Tie Me Up! Tie Me Down! joins the Criterion Collection

There are some pretty embarrassing blind spots in my Pedro Almodovar knowledge, and one of them is his 1989 film Tie Me Up! Tie Me Down! — or, at least, it was a blind spot until the Criterion Collection’s DVD/Blu-ray release (out this week). A pitch-black comedy in broad, sunny daylight, Almodovar’s movie met with a fair amount of controversy upon its original release, as it was one of the first films to bear the MPAA’s new NC-17 rating. That branding is a bit of a joke (it’s a hard R at best), but the picture wears its playful wickedness like a badge of honor, spinning from sex to violence to slapstick with dizzying precision.
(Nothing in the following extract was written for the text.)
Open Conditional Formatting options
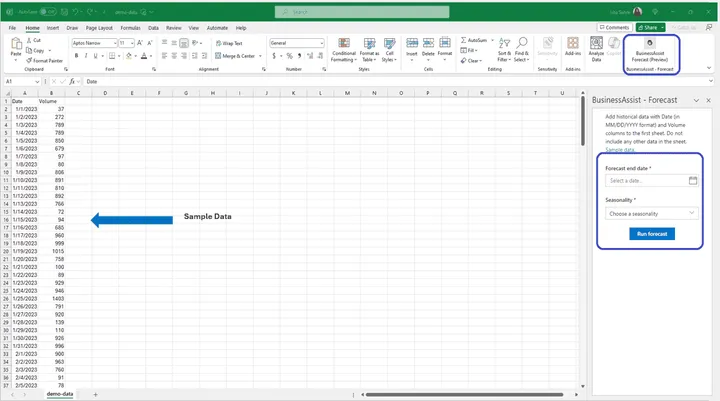The width and height of the screenshot is (720, 401). click(344, 50)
Antonio Banderas (sexy as hell, with a screw undeniably loose) is at his best, and Criterion’s reliably stunning transfer beautifully captures Almodovar’s witty framing and candy-coated color palette. — Jason Bailey, Film Editor

Drake’s Face in the “Anaconda” Video

Nicki Minaj’s new video is a crucial entry in the “female artists controlling the male gaze” category. Sexual desire is personified here in frequent collaborator Drake, for whom Nicki performs a lap dance. When Drizzy expresses his desires by getting a little too handsy, Nicki snaps away quickly, like it could be any man so long as she’s in control. And Drake’s face realizing his lap could have been any lap? Shook-up, aroused, and, as usual, sad. — Jillian Mapes, Music Editor

Delia Derbyshire — “The Delian Mode”

I rarely get materialistic about stuff, but shit, I’d love to own a copy of this 7″ release of “The Delian Mode” by electronic music pioneer and all-time Flavorwire heroine Delia Derbyshire. It even comes with a fancy poster! — Tom Hawking, Deputy Editor

Ann Fuckin’ Dowd

I’ve had mixed feelings about The Leftovers, not because of its unrelenting bleakness – I’m always quite fine with that – but because sometimes its dialogue doesn’t contain the nuance worthy of that emotional sadism. That cannot be said for Ann Dowd’s performance. The actress — who, as a silent cult leader, is only granted speech in select moments throughout the series’ first season — is mostly required to convey her characters’ charisma and influence in silence. As the pioneering force behind of a group of people whose goal is to attain emotional nothingness, Dowd’s character Patti strategically conveys this stoicism while also, in the rare moments when it’s required, winning over her followers with glimpses of shocking warmth and humanity. This weekend’s episode, “Cairo,” placed Patti in quite a pickle, but the unexpected way she exerted her power over that pickle made for the series’ most interesting plot arc to date.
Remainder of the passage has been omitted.